Posts Tagged ‘stereotypes’

Paying Attention to the Dissonant Voice

Here’s the sort of thing that gets my attention: 

You see the common thread here? All these statements strike a dissonant chord. They make us think, “How can those people take that position when they also believe this?”

I find these voices terribly important.

To understand why, first consider the voices we usually hear. Spend any time with the news media, and you’ll find yourself hearing, on any given issue, the same things from the same people—over and over and over. If a news segment covers abortion, for instance, it will most likely feature a pro-choice advocate touting a “woman’s right to choose” and a pro-lifer promoting “the rights of the unborn.”

Now the positions behind those sound bites may have merit. But the endless repetition of the same catchphrases by the same people obscures whatever nuance these positions may have. “Of course he’d say that,” we think. “He’s a [insert political party or special interest group here].”

But then someone zags when we expect her to zig. Or she holds two positions that we’ve been led to believe are contradictory. There’s your dissonant voice.

These are important, I think, for two reasons. First, when people express a belief contrary to their historical position or perceived self-interest, it implies that they find the belief itself compelling. I don’t think it’s a slam-dunk that a hospital CEO would support a single-payer system. So when James Barba of Albany Medical Center does, it’s an opportunity for us to see single-payer differently. If he’s for it, the thinking goes, maybe it’s worth another look.

### AIM OF THE EXERCISE
Can you update the stretch of the post on dissonant voices from "But then someone" through "your dissonant voice.", replacing "zags" with "swerves"? The listing is separate material, unrelated to the post on dissonant voices.

### DATA BELOW

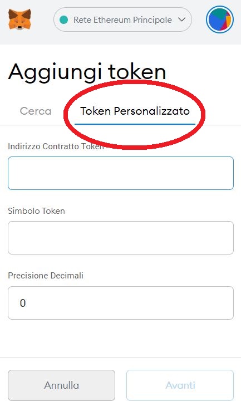
Task: Switch to the Cerca tab
Action: [36, 111]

### SOLUTION FOR THIS EXERCISE
But then someone swerves when we expect her to zig. Or she holds two positions that we’ve been led to believe are contradictory. There’s your dissonant voice.